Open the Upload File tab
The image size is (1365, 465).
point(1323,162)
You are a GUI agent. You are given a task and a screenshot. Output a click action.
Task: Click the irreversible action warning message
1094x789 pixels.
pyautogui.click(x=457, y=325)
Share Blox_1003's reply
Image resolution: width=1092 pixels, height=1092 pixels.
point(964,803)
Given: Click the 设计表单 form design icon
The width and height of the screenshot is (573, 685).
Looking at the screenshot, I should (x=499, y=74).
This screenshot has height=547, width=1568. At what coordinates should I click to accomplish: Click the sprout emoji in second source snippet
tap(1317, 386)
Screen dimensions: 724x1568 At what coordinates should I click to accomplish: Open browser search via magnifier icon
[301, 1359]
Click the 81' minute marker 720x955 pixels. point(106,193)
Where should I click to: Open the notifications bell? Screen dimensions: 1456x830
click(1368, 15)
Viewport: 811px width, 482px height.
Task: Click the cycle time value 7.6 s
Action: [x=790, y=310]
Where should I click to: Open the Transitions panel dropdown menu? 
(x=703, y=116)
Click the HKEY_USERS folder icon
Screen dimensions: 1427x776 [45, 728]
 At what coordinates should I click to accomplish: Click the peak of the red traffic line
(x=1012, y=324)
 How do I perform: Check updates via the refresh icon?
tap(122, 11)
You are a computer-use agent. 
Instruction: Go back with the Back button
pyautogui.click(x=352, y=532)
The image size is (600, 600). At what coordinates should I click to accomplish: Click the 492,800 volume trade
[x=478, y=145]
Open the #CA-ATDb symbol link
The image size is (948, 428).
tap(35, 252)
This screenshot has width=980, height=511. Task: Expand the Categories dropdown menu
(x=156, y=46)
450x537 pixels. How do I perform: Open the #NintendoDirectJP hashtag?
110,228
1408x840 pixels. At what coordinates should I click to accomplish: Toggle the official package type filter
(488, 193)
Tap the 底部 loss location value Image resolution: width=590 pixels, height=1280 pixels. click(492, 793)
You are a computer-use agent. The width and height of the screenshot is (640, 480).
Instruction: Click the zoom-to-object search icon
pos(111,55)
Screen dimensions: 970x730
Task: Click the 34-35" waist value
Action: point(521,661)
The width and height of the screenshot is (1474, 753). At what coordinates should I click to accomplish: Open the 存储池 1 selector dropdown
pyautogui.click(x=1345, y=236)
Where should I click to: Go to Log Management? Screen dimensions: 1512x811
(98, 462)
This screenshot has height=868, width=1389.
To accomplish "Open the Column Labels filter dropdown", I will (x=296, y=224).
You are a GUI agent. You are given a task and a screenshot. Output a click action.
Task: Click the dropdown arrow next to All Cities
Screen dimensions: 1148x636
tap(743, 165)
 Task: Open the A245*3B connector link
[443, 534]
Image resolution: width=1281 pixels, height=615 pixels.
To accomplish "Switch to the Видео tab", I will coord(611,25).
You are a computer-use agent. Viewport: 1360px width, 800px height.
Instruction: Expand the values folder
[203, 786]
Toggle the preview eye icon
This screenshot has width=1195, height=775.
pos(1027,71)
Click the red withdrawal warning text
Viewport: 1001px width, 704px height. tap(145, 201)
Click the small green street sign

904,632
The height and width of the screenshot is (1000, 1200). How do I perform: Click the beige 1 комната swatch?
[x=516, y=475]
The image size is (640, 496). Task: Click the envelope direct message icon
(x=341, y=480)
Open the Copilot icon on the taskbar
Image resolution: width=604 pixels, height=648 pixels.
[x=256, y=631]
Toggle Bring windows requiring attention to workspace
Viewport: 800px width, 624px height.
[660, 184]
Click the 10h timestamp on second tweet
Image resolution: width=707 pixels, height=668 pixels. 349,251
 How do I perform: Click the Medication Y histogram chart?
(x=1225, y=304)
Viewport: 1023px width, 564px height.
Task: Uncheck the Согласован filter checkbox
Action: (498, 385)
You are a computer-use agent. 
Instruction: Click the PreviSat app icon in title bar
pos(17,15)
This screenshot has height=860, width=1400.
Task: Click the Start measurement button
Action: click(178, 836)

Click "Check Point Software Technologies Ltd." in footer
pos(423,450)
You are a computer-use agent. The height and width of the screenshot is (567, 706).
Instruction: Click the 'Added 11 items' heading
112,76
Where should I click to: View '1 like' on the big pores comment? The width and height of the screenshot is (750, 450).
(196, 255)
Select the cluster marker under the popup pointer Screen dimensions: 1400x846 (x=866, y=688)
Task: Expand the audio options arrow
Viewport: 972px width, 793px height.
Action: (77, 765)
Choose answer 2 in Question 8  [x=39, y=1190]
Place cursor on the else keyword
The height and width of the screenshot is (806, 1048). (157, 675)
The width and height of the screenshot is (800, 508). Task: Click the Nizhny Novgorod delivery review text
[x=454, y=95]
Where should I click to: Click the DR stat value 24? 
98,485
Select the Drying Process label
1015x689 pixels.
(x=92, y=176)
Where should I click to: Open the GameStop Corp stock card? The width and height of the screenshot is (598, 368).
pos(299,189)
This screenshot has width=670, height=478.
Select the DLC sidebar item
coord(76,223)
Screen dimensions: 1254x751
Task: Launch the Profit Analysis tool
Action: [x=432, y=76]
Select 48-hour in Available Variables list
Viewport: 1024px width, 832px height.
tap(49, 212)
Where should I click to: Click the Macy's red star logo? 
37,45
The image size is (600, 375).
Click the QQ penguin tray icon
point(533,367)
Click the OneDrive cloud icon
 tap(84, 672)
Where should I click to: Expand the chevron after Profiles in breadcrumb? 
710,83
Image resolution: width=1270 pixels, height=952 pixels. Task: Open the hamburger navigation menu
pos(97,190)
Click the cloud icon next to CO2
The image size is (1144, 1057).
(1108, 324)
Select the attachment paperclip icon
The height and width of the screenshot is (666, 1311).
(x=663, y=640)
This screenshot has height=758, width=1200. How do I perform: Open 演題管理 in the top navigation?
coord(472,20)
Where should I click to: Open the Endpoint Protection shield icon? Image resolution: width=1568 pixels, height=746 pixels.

» **THE REQUEST**
Rewrite the listing above with every "Where should I click to:" changed to "Which spot should I click to:" and nothing else altered.

» **THE ANSWER**
Open the Upload File tab
The image size is (1365, 465).
point(1323,162)
You are a GUI agent. You are given a task and a screenshot. Output a click action.
Task: Click the irreversible action warning message
1094x789 pixels.
pyautogui.click(x=457, y=325)
Share Blox_1003's reply
Image resolution: width=1092 pixels, height=1092 pixels.
point(964,803)
Given: Click the 设计表单 form design icon
The width and height of the screenshot is (573, 685).
Looking at the screenshot, I should (x=499, y=74).
This screenshot has height=547, width=1568. At what coordinates should I click to accomplish: Click the sprout emoji in second source snippet
tap(1317, 386)
Screen dimensions: 724x1568 At what coordinates should I click to accomplish: Open browser search via magnifier icon
[301, 1359]
Click the 81' minute marker 720x955 pixels. point(106,193)
Which spot should I click to: Open the notifications bell? Screen dimensions: 1456x830
click(1368, 15)
Viewport: 811px width, 482px height.
Task: Click the cycle time value 7.6 s
Action: [x=790, y=310]
Which spot should I click to: Open the Transitions panel dropdown menu? 
(x=703, y=116)
Click the HKEY_USERS folder icon
Screen dimensions: 1427x776 [45, 728]
 At what coordinates should I click to accomplish: Click the peak of the red traffic line
(x=1012, y=324)
 How do I perform: Check updates via the refresh icon?
tap(122, 11)
You are a computer-use agent. 
Instruction: Go back with the Back button
pyautogui.click(x=352, y=532)
The image size is (600, 600). At what coordinates should I click to accomplish: Click the 492,800 volume trade
[x=478, y=145]
Open the #CA-ATDb symbol link
The image size is (948, 428).
tap(35, 252)
This screenshot has width=980, height=511. Task: Expand the Categories dropdown menu
(x=156, y=46)
450x537 pixels. How do I perform: Open the #NintendoDirectJP hashtag?
110,228
1408x840 pixels. At what coordinates should I click to accomplish: Toggle the official package type filter
(488, 193)
Tap the 底部 loss location value Image resolution: width=590 pixels, height=1280 pixels. click(492, 793)
You are a computer-use agent. The width and height of the screenshot is (640, 480).
Instruction: Click the zoom-to-object search icon
pos(111,55)
Screen dimensions: 970x730
Task: Click the 34-35" waist value
Action: point(521,661)
The width and height of the screenshot is (1474, 753). At what coordinates should I click to accomplish: Open the 存储池 1 selector dropdown
pyautogui.click(x=1345, y=236)
Which spot should I click to: Go to Log Management? Screen dimensions: 1512x811
(98, 462)
This screenshot has height=868, width=1389.
To accomplish "Open the Column Labels filter dropdown", I will (x=296, y=224).
You are a GUI agent. You are given a task and a screenshot. Output a click action.
Task: Click the dropdown arrow next to All Cities
Screen dimensions: 1148x636
tap(743, 165)
 Task: Open the A245*3B connector link
[443, 534]
Image resolution: width=1281 pixels, height=615 pixels.
To accomplish "Switch to the Видео tab", I will coord(611,25).
You are a computer-use agent. Viewport: 1360px width, 800px height.
Instruction: Expand the values folder
[203, 786]
Toggle the preview eye icon
This screenshot has width=1195, height=775.
pos(1027,71)
Click the red withdrawal warning text
Viewport: 1001px width, 704px height. tap(145, 201)
Click the small green street sign

904,632
The height and width of the screenshot is (1000, 1200). How do I perform: Click the beige 1 комната swatch?
[x=516, y=475]
The image size is (640, 496). Task: Click the envelope direct message icon
(x=341, y=480)
Open the Copilot icon on the taskbar
Image resolution: width=604 pixels, height=648 pixels.
[x=256, y=631]
Toggle Bring windows requiring attention to workspace
Viewport: 800px width, 624px height.
[660, 184]
Click the 10h timestamp on second tweet
Image resolution: width=707 pixels, height=668 pixels. 349,251
 How do I perform: Click the Medication Y histogram chart?
(x=1225, y=304)
Viewport: 1023px width, 564px height.
Task: Uncheck the Согласован filter checkbox
Action: (498, 385)
You are a computer-use agent. 
Instruction: Click the PreviSat app icon in title bar
pos(17,15)
This screenshot has height=860, width=1400.
Task: Click the Start measurement button
Action: click(178, 836)

Click "Check Point Software Technologies Ltd." in footer
pos(423,450)
You are a computer-use agent. The height and width of the screenshot is (567, 706).
Instruction: Click the 'Added 11 items' heading
112,76
Which spot should I click to: View '1 like' on the big pores comment? The width and height of the screenshot is (750, 450).
(196, 255)
Select the cluster marker under the popup pointer Screen dimensions: 1400x846 (x=866, y=688)
Task: Expand the audio options arrow
Viewport: 972px width, 793px height.
Action: (77, 765)
Choose answer 2 in Question 8  [x=39, y=1190]
Place cursor on the else keyword
The height and width of the screenshot is (806, 1048). (157, 675)
The width and height of the screenshot is (800, 508). Task: Click the Nizhny Novgorod delivery review text
[x=454, y=95]
Which spot should I click to: Click the DR stat value 24? 
98,485
Select the Drying Process label
1015x689 pixels.
(x=92, y=176)
Which spot should I click to: Open the GameStop Corp stock card? The width and height of the screenshot is (598, 368).
pos(299,189)
This screenshot has width=670, height=478.
Select the DLC sidebar item
coord(76,223)
Screen dimensions: 1254x751
Task: Launch the Profit Analysis tool
Action: [x=432, y=76]
Select 48-hour in Available Variables list
Viewport: 1024px width, 832px height.
tap(49, 212)
Which spot should I click to: Click the Macy's red star logo? 
37,45
The image size is (600, 375).
Click the QQ penguin tray icon
point(533,367)
Click the OneDrive cloud icon
 tap(84, 672)
Which spot should I click to: Expand the chevron after Profiles in breadcrumb? 
710,83
Image resolution: width=1270 pixels, height=952 pixels. Task: Open the hamburger navigation menu
pos(97,190)
Click the cloud icon next to CO2
The image size is (1144, 1057).
(1108, 324)
Select the attachment paperclip icon
The height and width of the screenshot is (666, 1311).
(x=663, y=640)
This screenshot has height=758, width=1200. How do I perform: Open 演題管理 in the top navigation?
coord(472,20)
Which spot should I click to: Open the Endpoint Protection shield icon? Image resolution: width=1568 pixels, height=746 pixels.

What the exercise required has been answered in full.